▶ **SOURCE EXTRACT**:
CASE is the use of automated tools to aid in the software development process.

CASE tools increase productivity

  • Full set of CASE tools is called a toolkit
  • CASE tools can handle variety of tasks
  • Create and integrate data flow diagrams   § Logical and physical design  § Generation of program code


Features and functions of CASE tools

  • Upper CASE. Describe and document business and application requirements.
  • Middle CASE. Develop detailed designs.
  • Lower CASE. Deal with the generation of program code and database definitions.



Organisations can acquire IT software through in-house development (bespoke) or they can purchase off-the-shelf (software package approach) packages.


  • Explain the relative merits and demerits of the software package approach in acquisition       of systems.        (12 marks)
  • What are the main reasons why a company would choose to buy a software package?

(5 marks)

  • What do you understand by the term prototype? What is the relevance of prototyping to       systems development?    (3 marks)


  • a) Advantages of the software package approach
  • Cost savings

The purchase of a software package is perceived as significantly cheaper than developing a bespoke alternative. In a bespoke system the cost of systems development is borne completely by the organisation commissioning the system. In a software package solution, the cost of the systems development is spread across all the potential purchasers of the system hence the reduced cost of purchase.


  • Time savings

The bespoke systems development needs to be tightly specified, designed, programmed and tested. This part of the lifecycle is very time-consuming and during this period requirements may change, so complicating the process even further. The software package is a product that already exists. It can be purchased and implemented almost immediately. There is no requirement for design, programming, unit and systems testing.


  • Quality benefits

The software package is a proven product that has undergone systems testing (in development) and user acceptance testing (by the users who have already bought and used the package). Hence the product should be relatively error-free, as well as fulfilling most of the functional requirements of the application.


  • Available documentation and training

In the software package approach the documentation can be inspected and evaluated before purchasing the product. The documents (such as user manuals and HELP systems) are usually of high quality because they represent an important part of the selling process. In contrast, the documentation supporting a bespoke systems development is not available until very late in the lifecycle and is often subcontracted to users who do not have the time to do the job properly.


Training: Prospective purchasers can attend a course prior to buying the product and so further evaluate the suitability of the package. Similarly, economies of scale allow the software vendors to produce and provide high quality training courses, supported by professional trainers, at a relatively cheap price.


  • Organised maintenance and enhancement

Software products are usually supported by a formal maintenance agreement.

Although this agreement costs money, it usually provides:

  •    Unlimited access to a help desk, where experts can sort out user problems;

Upgrades to the software that correct known faults and also include new functionality   defined and agreed with the user community.


The cost of this support and enhancement is again spread across a number of users and so can be offered relatively cheaply to each individual customer.

▶ **DATASET ROWS**:
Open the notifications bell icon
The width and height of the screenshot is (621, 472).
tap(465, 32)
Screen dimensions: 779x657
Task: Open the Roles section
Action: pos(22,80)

▶ **WRITTEN REQUEST 1**: Repeat word for word everything in the software acquisition notes from "CASE is the" down to "and database definitions.".
▶ **WRITTEN REQUEST 2**: In the software acquisition notes, what does Lower CASE deal with?
The items above are separate material, apart from the software acquisition notes.

▶ **FULL SOLUTION 1**:
CASE is the use of automated tools to aid in the software development process.

CASE tools increase productivity

  • Full set of CASE tools is called a toolkit
  • CASE tools can handle variety of tasks
  • Create and integrate data flow diagrams   § Logical and physical design  § Generation of program code


Features and functions of CASE tools

  • Upper CASE. Describe and document business and application requirements.
  • Middle CASE. Develop detailed designs.
  • Lower CASE. Deal with the generation of program code and database definitions.

▶ **FULL SOLUTION 2**: The generation of program code and database definitions.